[Dataset excerpt]
____________

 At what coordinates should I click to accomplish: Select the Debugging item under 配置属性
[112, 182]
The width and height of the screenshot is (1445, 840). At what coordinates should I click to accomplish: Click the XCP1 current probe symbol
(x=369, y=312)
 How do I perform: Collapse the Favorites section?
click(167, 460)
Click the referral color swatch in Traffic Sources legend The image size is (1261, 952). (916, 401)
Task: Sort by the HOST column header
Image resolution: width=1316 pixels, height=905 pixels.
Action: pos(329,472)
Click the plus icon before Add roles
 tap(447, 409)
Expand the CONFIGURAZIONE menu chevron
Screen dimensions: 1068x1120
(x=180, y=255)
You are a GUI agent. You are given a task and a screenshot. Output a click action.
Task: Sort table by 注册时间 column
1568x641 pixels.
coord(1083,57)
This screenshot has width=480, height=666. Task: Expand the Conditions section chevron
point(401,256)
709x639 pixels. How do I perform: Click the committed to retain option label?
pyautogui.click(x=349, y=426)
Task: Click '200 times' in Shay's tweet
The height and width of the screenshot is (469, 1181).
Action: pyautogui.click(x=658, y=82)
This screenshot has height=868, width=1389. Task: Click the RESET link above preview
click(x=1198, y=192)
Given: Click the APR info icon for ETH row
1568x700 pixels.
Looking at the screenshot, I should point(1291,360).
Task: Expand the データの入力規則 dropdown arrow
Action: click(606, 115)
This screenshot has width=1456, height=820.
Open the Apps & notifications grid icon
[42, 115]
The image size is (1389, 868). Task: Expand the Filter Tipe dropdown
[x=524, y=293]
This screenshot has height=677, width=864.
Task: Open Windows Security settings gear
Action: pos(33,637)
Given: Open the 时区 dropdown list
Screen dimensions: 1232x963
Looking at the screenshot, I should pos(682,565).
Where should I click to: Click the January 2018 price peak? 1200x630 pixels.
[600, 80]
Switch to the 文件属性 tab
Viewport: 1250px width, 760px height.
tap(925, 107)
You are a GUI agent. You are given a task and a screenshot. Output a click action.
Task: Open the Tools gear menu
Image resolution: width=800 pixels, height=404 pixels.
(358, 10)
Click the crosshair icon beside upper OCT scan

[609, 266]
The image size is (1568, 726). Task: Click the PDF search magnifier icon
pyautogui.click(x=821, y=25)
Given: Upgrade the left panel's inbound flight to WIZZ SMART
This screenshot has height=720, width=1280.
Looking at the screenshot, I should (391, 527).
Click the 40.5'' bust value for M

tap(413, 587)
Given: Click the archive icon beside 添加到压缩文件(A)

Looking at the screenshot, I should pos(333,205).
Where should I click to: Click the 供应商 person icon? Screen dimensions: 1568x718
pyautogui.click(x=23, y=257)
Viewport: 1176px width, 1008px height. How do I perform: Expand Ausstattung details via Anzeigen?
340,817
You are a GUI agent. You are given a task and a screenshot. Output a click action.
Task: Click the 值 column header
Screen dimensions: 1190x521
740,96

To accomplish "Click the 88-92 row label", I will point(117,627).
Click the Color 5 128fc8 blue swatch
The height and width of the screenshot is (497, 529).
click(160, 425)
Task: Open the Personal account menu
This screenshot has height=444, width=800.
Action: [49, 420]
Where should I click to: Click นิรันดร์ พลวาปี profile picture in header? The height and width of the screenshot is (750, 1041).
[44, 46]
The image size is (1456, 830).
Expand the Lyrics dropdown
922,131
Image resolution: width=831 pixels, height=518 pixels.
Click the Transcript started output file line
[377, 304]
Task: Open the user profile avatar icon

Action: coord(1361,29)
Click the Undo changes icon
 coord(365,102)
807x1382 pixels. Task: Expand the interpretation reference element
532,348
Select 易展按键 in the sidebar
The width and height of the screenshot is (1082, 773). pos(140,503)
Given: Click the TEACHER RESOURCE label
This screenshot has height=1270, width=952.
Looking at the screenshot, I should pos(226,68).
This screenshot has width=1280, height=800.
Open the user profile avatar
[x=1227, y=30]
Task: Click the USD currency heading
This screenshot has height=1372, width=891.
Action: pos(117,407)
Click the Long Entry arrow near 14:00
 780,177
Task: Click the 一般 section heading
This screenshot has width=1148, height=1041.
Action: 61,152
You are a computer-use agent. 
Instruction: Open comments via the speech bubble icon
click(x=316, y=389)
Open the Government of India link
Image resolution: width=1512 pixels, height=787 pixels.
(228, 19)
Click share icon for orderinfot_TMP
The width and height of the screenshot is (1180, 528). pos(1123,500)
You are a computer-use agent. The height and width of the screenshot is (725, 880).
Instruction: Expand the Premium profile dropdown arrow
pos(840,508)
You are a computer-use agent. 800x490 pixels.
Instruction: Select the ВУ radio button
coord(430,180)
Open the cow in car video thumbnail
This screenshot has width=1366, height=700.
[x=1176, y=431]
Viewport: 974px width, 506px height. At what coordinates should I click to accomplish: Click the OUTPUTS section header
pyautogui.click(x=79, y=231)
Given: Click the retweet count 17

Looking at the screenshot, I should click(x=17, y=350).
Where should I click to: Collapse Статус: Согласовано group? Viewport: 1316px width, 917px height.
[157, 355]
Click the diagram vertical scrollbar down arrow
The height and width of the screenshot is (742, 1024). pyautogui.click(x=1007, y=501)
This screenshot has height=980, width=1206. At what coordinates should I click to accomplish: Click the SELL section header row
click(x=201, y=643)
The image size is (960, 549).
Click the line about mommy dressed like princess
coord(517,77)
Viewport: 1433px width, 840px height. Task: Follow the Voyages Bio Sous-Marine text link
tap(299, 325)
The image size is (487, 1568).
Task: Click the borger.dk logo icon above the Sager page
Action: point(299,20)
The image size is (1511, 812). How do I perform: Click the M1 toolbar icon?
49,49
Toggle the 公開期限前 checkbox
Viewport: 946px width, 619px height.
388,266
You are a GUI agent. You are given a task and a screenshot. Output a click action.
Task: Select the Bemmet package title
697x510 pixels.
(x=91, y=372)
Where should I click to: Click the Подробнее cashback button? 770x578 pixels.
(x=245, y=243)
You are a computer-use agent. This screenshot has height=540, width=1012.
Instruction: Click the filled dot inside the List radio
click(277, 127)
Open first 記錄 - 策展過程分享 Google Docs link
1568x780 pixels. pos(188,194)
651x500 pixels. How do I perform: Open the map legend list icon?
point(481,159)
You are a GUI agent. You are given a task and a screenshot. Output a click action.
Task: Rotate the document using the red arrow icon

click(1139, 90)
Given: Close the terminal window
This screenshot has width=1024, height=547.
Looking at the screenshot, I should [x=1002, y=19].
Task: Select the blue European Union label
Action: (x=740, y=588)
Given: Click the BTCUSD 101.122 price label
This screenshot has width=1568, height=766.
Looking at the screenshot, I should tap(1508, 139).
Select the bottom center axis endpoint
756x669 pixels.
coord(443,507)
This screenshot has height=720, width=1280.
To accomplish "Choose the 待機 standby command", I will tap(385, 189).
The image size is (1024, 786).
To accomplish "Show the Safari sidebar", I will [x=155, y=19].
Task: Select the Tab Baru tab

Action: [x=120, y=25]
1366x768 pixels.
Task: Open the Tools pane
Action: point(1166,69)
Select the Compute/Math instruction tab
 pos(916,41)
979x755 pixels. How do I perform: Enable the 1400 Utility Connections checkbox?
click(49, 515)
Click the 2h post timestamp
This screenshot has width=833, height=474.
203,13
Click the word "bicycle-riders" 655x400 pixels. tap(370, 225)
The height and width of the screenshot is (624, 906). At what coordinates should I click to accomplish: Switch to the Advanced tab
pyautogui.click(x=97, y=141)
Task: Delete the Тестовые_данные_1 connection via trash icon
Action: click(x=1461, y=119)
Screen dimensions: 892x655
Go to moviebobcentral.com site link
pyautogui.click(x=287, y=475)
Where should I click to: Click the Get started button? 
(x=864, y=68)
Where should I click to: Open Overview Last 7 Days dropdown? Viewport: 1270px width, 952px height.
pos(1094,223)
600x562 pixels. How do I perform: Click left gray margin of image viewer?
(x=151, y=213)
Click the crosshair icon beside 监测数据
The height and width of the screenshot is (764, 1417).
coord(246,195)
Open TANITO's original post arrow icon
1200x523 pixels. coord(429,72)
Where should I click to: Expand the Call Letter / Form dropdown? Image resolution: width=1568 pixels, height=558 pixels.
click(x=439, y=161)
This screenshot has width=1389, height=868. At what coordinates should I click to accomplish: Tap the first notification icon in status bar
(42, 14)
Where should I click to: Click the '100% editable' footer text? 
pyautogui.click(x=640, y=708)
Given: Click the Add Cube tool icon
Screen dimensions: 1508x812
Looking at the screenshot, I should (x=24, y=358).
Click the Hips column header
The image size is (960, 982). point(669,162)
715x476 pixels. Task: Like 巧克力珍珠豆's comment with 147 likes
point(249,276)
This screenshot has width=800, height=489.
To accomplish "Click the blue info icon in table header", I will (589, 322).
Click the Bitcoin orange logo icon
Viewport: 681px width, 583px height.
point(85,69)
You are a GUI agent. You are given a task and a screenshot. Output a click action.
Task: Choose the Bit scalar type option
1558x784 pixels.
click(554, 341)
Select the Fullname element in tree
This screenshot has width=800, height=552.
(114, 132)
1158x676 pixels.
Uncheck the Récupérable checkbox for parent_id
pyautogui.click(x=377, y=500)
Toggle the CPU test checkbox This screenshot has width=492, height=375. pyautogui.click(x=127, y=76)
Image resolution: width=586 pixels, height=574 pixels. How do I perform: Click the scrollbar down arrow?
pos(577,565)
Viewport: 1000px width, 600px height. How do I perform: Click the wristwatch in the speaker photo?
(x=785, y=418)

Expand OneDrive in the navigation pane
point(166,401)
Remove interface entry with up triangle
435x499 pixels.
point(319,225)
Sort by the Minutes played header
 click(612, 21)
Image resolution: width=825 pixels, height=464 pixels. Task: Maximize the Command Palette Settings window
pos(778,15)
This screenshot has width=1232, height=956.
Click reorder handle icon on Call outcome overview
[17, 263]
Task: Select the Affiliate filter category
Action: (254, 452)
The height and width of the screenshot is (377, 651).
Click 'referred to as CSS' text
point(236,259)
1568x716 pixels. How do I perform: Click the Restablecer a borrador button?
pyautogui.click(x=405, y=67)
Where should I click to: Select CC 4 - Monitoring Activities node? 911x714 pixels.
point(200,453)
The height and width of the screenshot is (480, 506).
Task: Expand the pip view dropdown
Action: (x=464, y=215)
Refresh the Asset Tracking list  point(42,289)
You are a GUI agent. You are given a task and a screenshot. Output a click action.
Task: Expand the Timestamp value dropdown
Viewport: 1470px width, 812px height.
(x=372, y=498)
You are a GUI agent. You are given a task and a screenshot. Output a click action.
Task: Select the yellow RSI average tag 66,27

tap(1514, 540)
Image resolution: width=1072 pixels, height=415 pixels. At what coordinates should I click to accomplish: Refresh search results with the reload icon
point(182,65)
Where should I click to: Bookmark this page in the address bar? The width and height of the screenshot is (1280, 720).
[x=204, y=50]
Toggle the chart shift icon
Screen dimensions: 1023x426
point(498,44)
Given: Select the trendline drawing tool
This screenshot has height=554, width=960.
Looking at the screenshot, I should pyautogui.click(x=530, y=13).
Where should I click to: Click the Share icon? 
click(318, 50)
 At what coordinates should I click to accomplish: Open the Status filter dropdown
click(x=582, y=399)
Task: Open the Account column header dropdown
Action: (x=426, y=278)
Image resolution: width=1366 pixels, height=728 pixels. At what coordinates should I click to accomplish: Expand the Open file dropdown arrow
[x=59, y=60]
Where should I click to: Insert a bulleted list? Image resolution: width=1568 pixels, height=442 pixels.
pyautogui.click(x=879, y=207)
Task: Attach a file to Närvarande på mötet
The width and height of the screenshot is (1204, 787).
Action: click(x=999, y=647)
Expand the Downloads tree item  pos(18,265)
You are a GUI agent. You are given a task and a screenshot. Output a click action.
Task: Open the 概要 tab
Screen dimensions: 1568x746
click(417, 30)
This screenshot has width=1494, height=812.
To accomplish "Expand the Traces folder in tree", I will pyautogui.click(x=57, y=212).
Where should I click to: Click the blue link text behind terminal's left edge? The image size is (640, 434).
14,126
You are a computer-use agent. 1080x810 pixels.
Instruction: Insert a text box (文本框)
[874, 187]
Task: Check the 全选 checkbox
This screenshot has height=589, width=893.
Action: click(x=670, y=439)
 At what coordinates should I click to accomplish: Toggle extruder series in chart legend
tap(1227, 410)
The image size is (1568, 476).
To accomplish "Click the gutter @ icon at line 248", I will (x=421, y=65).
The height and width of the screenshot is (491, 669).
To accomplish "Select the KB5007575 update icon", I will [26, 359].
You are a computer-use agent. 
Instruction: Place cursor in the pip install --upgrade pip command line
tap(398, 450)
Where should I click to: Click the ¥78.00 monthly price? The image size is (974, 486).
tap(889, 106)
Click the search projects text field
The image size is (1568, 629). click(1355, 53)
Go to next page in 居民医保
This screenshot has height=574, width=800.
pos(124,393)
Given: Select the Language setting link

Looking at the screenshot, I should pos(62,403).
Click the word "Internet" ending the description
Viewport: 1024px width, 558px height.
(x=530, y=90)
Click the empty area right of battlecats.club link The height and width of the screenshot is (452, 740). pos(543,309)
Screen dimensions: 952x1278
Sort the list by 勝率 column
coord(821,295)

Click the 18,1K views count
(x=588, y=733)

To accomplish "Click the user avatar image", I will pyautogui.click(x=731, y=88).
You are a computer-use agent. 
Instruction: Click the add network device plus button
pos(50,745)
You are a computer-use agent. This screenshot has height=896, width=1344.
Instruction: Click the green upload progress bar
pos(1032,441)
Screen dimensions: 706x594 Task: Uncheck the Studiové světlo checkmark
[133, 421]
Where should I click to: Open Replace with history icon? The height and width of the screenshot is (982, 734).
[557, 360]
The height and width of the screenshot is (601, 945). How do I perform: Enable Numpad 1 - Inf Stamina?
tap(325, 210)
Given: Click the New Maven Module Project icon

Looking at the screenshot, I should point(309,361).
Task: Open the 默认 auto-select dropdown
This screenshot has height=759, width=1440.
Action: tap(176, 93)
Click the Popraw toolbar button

____________

__PROBLEM DETAILS__
Rewrite everything in the records from the line containing "1158x676 pixels." down to the line containing "click(612, 21)" as a numbered list, omitting blank lines.

__RESPONSE TO THE TASK__
1. 1158x676 pixels.
2. Uncheck the Récupérable checkbox for parent_id
3. pyautogui.click(x=377, y=500)
4. Toggle the CPU test checkbox This screenshot has width=492, height=375. pyautogui.click(x=127, y=76)
5. Image resolution: width=586 pixels, height=574 pixels. How do I perform: Click the scrollbar down arrow?
6. pos(577,565)
7. Viewport: 1000px width, 600px height. How do I perform: Click the wristwatch in the speaker photo?
8. (x=785, y=418)
9. Expand OneDrive in the navigation pane
10. point(166,401)
11. Remove interface entry with up triangle
12. 435x499 pixels.
13. point(319,225)
14. Sort by the Minutes played header
15.  click(612, 21)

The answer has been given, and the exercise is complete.